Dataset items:
+-------+

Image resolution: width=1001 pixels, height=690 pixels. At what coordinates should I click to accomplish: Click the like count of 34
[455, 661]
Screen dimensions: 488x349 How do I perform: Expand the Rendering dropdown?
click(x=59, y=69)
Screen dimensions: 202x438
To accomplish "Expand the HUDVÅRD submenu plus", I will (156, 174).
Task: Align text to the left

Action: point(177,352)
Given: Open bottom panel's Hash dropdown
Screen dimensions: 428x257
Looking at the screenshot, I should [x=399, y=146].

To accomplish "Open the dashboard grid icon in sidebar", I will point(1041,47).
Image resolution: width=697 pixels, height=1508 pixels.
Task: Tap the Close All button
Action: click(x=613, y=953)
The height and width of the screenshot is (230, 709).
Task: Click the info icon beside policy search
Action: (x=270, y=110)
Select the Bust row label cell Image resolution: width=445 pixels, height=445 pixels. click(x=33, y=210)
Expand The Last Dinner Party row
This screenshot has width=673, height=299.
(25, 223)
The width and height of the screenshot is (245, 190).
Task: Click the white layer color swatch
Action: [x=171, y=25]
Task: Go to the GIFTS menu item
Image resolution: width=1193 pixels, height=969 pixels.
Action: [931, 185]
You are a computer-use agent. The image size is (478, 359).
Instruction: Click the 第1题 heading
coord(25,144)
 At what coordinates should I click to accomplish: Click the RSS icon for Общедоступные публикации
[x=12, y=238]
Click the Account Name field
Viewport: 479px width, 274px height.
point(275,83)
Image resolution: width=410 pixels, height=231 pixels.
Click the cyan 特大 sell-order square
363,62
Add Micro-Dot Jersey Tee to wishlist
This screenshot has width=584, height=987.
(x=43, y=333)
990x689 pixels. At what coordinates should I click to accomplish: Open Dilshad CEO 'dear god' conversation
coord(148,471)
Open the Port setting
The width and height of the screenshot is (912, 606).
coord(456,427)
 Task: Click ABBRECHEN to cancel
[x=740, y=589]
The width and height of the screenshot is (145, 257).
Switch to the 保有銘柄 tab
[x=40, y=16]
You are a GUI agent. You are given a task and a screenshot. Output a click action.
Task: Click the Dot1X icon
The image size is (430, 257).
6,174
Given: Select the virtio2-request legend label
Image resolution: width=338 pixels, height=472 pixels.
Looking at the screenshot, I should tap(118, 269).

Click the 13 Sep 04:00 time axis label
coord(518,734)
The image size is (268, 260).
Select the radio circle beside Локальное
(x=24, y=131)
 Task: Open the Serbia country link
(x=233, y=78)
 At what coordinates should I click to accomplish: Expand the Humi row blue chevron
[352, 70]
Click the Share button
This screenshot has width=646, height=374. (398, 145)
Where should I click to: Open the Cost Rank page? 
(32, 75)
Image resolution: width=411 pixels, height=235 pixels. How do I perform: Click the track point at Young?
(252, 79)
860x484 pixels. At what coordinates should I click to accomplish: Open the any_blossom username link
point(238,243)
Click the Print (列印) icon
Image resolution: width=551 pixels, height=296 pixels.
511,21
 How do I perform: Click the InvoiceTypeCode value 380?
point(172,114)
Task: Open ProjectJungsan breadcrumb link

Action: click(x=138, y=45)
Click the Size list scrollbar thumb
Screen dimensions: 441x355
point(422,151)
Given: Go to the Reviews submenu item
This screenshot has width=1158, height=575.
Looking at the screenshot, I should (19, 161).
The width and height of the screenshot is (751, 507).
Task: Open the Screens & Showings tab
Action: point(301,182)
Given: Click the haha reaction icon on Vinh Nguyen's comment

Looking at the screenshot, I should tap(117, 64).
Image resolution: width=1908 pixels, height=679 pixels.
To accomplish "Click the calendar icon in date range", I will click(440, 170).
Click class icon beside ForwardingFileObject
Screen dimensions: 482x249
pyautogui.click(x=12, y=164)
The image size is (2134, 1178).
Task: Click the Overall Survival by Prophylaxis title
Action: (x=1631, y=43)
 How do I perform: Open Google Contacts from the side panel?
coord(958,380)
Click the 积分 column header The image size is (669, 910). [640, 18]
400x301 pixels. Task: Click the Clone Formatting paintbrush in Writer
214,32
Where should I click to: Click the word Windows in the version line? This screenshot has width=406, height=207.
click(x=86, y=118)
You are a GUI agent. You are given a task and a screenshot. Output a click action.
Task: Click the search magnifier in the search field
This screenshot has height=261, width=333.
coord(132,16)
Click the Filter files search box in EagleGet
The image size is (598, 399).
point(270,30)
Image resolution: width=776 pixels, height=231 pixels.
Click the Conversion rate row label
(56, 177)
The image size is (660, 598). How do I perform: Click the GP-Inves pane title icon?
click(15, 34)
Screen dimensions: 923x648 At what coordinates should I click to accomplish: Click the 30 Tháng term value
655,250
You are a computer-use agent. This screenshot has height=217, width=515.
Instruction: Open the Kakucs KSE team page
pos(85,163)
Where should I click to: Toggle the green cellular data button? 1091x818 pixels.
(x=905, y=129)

+-------+

- **WORK TO BE COMPLETED**: Set down, word for word, each line from the top of the records above through the line with "Screen dimensions: 202x438".

- **EXERCISE RESULT**:
Image resolution: width=1001 pixels, height=690 pixels. At what coordinates should I click to accomplish: Click the like count of 34
[455, 661]
Screen dimensions: 488x349 How do I perform: Expand the Rendering dropdown?
click(x=59, y=69)
Screen dimensions: 202x438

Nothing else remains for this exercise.